Australia’s Coates Hire Ltd., controlled by The Carlyle Group LP and Seven Group Holdings Ltd. (SVW), has agreed more favorable terms on a A$1.75 billion ($1.65 billion) loan with existing lenders rather than borrow new debt in the U.S. high-yield market to repay them.
The equipment hire company is completing a so-called “amend and extend” deal that stretches the loan’s maturity to 2017 and allows its owners to pay themselves dividends in the future, Matthew Hunter, Sydney-based managing director of Carlyle Group said in a telephone interview. The deal has lower upfront fees than a U.S. raising, and won’t incur currency-hedging costs, he said.
Coates agreed the revised debt package as lenders in Australia increasingly offer easier terms to compete with the $2 trillion U.S. high-yield debt market. Private equity firms have this year arranged more than $5 billion in loans against Australian companies to help pay themselves dividends, according to data compiled by Bloomberg.
“This deal was very strongly supported by the bank syndicate and I think that reflects the quality of the business,” Hunter said. “The option we went with has a much more cost-efficient structure.”
Borrowers in the so-called Term Loan B market in the U.S. are able to raise debt with virtually no financial checks attached. Even so, the 128 year-old equipment-hire firm was able to agree flexible loan agreements locally with about 31 banks at a lower cost than in the U.S., said Hunter.

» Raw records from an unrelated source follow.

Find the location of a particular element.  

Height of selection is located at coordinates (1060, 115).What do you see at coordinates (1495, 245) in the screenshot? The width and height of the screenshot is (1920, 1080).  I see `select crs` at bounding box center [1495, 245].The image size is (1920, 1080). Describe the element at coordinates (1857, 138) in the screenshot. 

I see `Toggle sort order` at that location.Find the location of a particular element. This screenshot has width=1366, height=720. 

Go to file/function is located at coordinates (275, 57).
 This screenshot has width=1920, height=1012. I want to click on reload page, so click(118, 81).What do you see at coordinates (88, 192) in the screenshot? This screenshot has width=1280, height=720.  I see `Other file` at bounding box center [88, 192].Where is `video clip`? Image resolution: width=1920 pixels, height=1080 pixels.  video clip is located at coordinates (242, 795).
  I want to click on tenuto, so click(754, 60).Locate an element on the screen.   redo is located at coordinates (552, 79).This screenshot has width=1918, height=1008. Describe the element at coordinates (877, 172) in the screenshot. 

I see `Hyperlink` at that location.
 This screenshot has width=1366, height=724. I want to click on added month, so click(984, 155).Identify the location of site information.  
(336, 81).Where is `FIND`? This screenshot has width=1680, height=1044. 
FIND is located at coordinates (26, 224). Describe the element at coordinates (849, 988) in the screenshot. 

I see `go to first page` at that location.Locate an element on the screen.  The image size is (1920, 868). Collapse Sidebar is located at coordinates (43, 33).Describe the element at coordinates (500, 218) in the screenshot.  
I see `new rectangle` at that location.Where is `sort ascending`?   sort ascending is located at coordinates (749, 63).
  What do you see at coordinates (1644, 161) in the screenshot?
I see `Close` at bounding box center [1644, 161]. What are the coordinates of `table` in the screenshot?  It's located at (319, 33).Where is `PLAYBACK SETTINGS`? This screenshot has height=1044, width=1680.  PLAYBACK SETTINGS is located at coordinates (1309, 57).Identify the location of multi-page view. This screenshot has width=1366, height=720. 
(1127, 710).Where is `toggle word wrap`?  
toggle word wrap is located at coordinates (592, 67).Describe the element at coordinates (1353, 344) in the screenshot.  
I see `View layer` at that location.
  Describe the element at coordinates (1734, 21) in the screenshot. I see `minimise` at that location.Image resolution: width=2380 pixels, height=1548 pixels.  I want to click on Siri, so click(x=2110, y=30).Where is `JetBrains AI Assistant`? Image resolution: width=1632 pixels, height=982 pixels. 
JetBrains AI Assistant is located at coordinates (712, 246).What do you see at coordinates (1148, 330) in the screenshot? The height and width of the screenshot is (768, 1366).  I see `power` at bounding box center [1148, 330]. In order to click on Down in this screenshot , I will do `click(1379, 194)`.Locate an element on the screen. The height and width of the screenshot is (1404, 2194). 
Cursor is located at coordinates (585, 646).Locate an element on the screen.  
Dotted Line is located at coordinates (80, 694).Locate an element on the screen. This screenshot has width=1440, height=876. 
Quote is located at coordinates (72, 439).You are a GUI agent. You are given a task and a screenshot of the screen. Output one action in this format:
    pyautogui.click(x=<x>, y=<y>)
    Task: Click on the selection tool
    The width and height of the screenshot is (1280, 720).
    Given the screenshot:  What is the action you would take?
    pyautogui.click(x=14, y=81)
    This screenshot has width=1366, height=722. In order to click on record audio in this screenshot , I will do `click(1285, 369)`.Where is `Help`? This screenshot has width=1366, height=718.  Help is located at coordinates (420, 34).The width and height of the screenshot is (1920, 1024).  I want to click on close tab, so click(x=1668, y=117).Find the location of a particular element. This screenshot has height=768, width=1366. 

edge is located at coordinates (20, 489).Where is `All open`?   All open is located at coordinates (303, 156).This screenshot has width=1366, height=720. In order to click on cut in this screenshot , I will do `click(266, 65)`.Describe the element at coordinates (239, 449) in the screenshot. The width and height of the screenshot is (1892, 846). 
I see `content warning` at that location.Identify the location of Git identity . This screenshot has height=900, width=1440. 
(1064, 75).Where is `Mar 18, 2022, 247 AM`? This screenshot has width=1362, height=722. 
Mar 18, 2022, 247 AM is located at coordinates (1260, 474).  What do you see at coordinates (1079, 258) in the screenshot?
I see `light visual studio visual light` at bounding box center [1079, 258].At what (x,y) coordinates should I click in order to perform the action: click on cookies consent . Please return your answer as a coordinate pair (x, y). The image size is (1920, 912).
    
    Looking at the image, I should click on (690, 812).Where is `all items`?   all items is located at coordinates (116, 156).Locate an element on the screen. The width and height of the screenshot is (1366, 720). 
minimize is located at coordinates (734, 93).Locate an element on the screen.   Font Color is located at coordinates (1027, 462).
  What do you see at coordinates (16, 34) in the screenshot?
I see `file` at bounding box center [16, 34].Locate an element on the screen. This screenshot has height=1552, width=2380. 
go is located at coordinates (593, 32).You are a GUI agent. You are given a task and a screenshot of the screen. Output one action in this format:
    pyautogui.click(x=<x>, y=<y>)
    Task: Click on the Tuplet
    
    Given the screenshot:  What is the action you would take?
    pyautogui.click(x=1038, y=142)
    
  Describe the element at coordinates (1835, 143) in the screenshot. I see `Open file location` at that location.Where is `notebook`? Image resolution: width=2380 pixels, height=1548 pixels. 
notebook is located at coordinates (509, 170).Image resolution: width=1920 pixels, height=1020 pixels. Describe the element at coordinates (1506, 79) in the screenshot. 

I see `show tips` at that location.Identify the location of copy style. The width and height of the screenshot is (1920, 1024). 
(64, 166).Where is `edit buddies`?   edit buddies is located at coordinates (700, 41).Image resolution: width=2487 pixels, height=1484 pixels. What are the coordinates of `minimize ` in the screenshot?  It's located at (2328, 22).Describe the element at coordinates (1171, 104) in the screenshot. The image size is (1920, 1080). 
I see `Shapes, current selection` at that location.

The new agreement allows the company to pay its owners ordinary dividends, provided that senior debt isn’t more than three times its earnings, Hunter said. Interest payments are priced according to debt levels and the loan margins remain at about 325 basis points more than benchmark rates, he said.
Carlyle and Seven, which each own about 45 percent of the company, completed a strategic review of Coates this year and decided to retain their ownership, according to Seven Group’s annual report. The company had revenue of A$1.2 billion and earnings before interest, tax, depreciation and amortization of A$533.7 million for the year to June 30.